Although Tiwi people have long held a deep knowledge of the animals of their lands, western scientific knowledge of Tiwi fauna has only been documented since the 1990s. Information about animals Tiwi people use for food can be found here.
A total of 222 species of bird have been recorded on the Tiwi Islands. The islands have been identified as an Important Bird Area by BirdLife International because they support relatively high densities of Red Goshawks, Partridge Pigeons and Bush Stone-curlews and up to 40,000 shorebirds on tidal flats, particularly on the south-east of Melville Island. A record number of 12,000 Great Knots, more than one per cent of the global population, have been recorded as well as Red-necked Stints, Greater and Lesser Sand Plovers, and Bar-tailed Godwits. Pirripatiriyi (Seagull Island), off the north-western tip of Melville Island, supports a breeding colony of about 60,000 Crested Tern (Sterna bergii), the largest known colony in the world. Three colonies of Little Terns on the islands are considered of national significance. Thirteen threatened bird species occur on the Tiwi Islands, including the endemic subspecies Tiwi Masked Owl (Tyto novaehollandiae melvillensis), Tiwi Hooded Robin (Melanodryas cucullata melvillensis) and Horsfield’s Bushlark (Mirafra javanica melvillensis).
There are 36 native mammal species on the Tiwi Islands, which is exceptional compared to other Australian islands. The islands have substantial populations of native mammal species that have undergone dramatic recent decline on the Northern Territory mainland. There are seven threatened mammal species, including healthy populations of species such as Brush-tailed Rabbit-rat (Conilurus penicillatus) which have declined close to local extinction on the NT mainland.
The waters around the islands support a number of marine mammal species including dugongs, dolphins and whales.

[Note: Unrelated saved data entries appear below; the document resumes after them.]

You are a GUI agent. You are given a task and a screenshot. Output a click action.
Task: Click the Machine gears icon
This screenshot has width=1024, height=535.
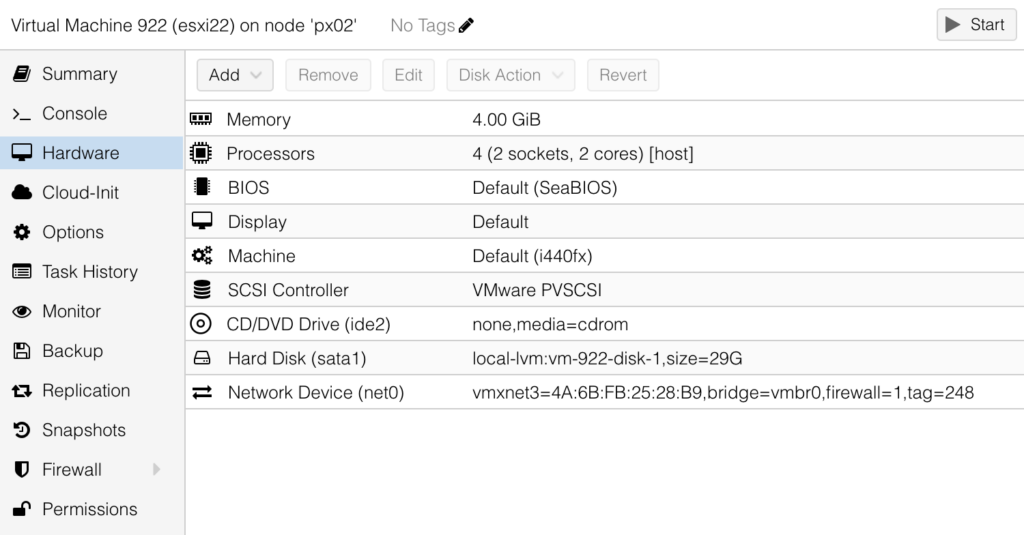[202, 256]
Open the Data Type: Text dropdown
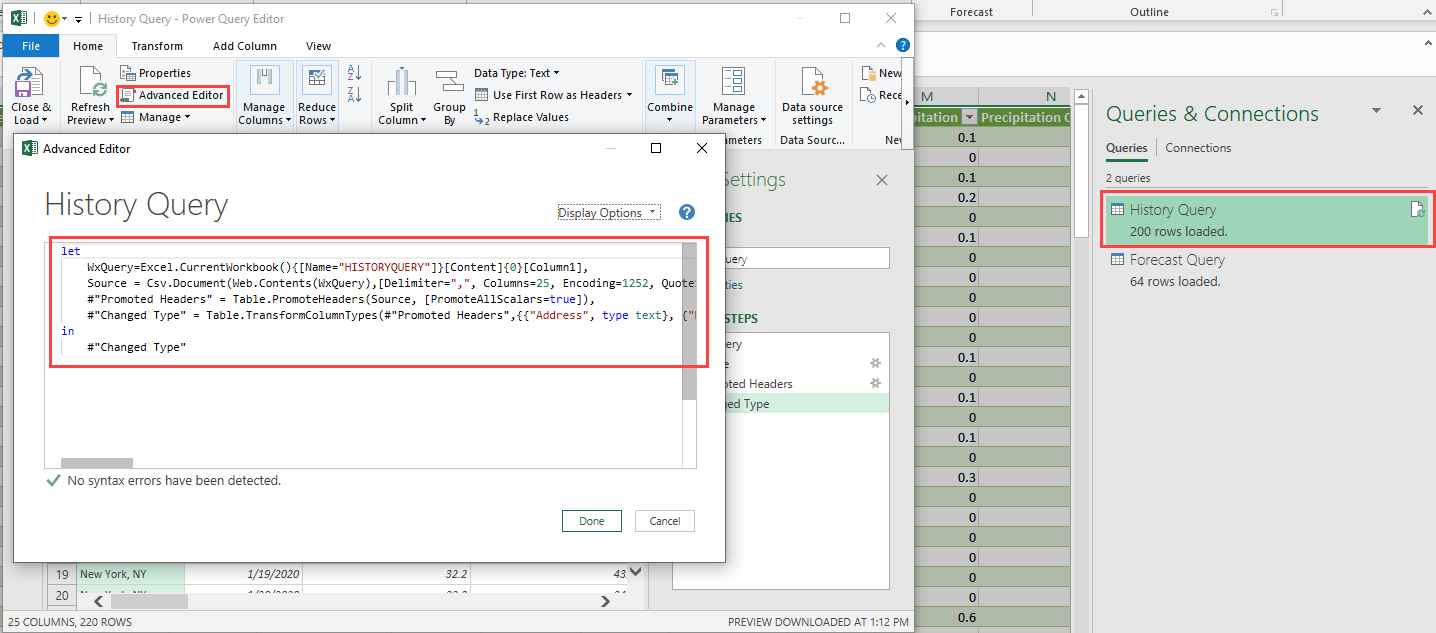The width and height of the screenshot is (1436, 633). (x=516, y=73)
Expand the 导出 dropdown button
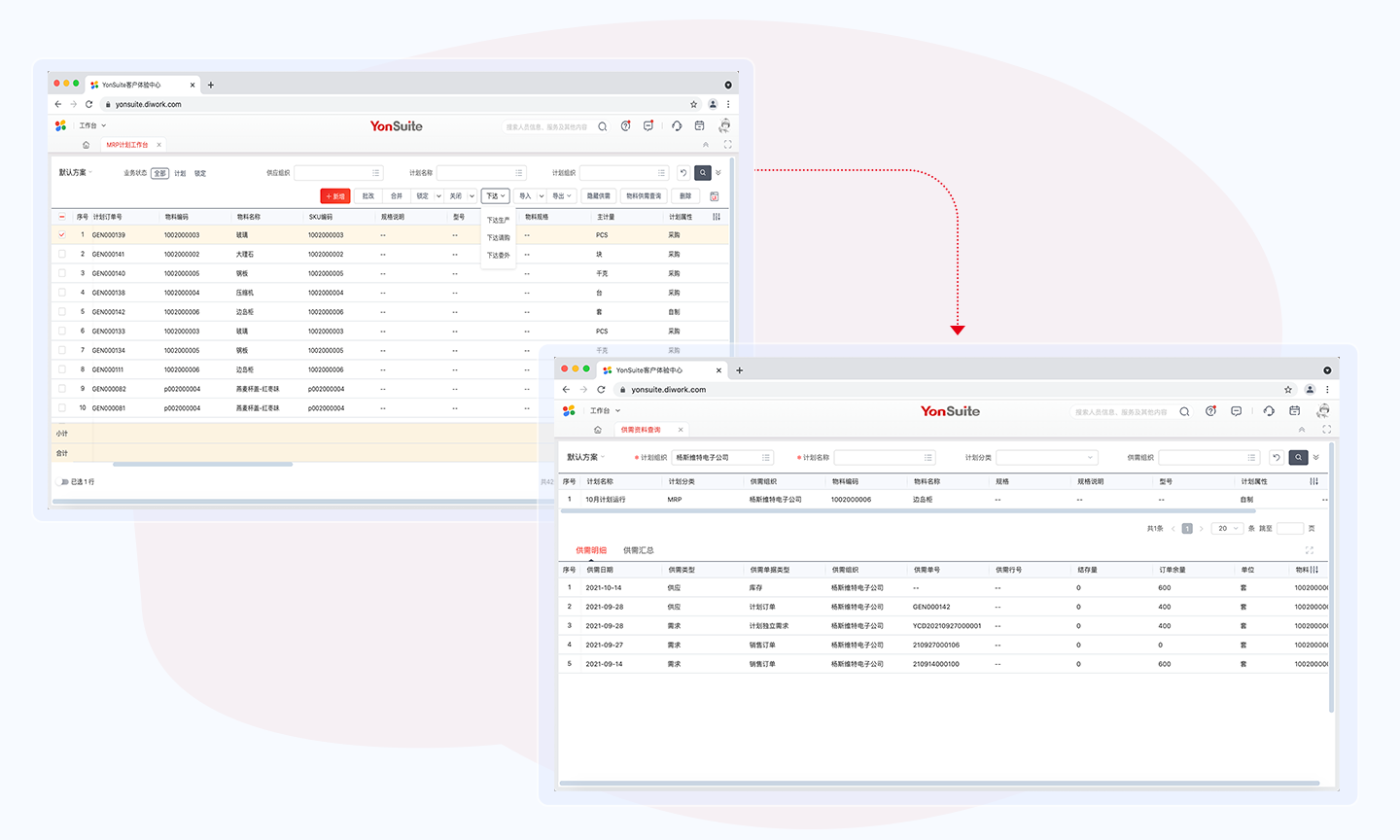Screen dimensions: 1400x840 (x=562, y=196)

Feral mammals on the islands include black rats, cats, pigs, water buffalos, horses, and cattle. Water buffalos are common on Melville Island but not on Bathurst Island. Feral pigs have done considerable damage on Bathurst Island, where their numbers are greatest, and a small population has established on Melville Island. The Tiwi Land Council is implementing a Buffalo Management Program and continues to work on the eradication of feral pigs.
Tiwi people have strong cultural and subsistence links to sea turtles and the sandy beaches on the west coast of Bathurst Island and the north coast of Melville Island are very important for sea turtle nesting. Nesting is dominated by Flatback (Natator depressus) and Olive Ridley turtles (Lepidochelys olivacea), but Green turtles (Chelonia mydas), and Hawksbill turtles (Eretmochelys imbricate) also nest on Tiwi beaches. Each of these marine turtle species is listed as threatened.
Green turtles are the main turtles harvested in the water while eggs of all sea turtle species are collected. Traditional hunting mainly takes place close to communities, leaving most of the islands free from harvest pressure. The Tiwi Island rookeries at Pirripatiriyi (Seagull Island) and the north-west coast of Melville Island are among the largest in Australia for Olive Ridley turtles. Ensuring turtle populations remain healthy in the long-term is very important to Traditional Owners and since 2003 the Tiwi Land Council has partnered with a range of organisations to study Olive Ridley turtles. This important research, which has been conducted at Imalu Beach at Cape Van Diemen on the north-west coast of Melville Island, has made a significant contribution to knowledge about the ecology of Olive Ridley turtles in Australia.
Sea turtles are expected to be particularly threatened by rapid climate warming and rising sea levels. The Tiwi Land Council is partnering with scientists to investigate the effects of increased temperatures and nest inundation on hatchling sex ratios and turtle hatchling performance. Research will continue to inform future turtle management work undertaken by the Tiwi Land Council.
The Tiwi ant fauna has high national significance, with many species occurring nowhere else in the world. More than 200 species of ants have been recorded to-date on the Tiwi islands and Tiwi rainforests have especially high levels of endemism. The Tiwi ant fauna includes several genera and species-groups that do not occur on the NT mainland. Two dragonfly species are restricted to the Tiwi Islands and a skipper butterfly is only known from Bathurst Island. Other invertebrates, however are not as well known. Four invertebrate species on the Tiwi Islands are listed as threatened in the Northern Territory including two Land snails (Amphidromus cognatus and Trochomorpha melvillensis), Dodd’s Azure Butterfly (Ogyris iphis doddi), and the Atlas Moth (Attacus wardi).
Three of the most serious pest ant species occurring in the Northern Territory are found on the Tiwi Islands, including Tropical fire ants (Solenopsis geminata) Singapore ants (Monomorium destructor) and African big-headed ants (Pheidole megacephala).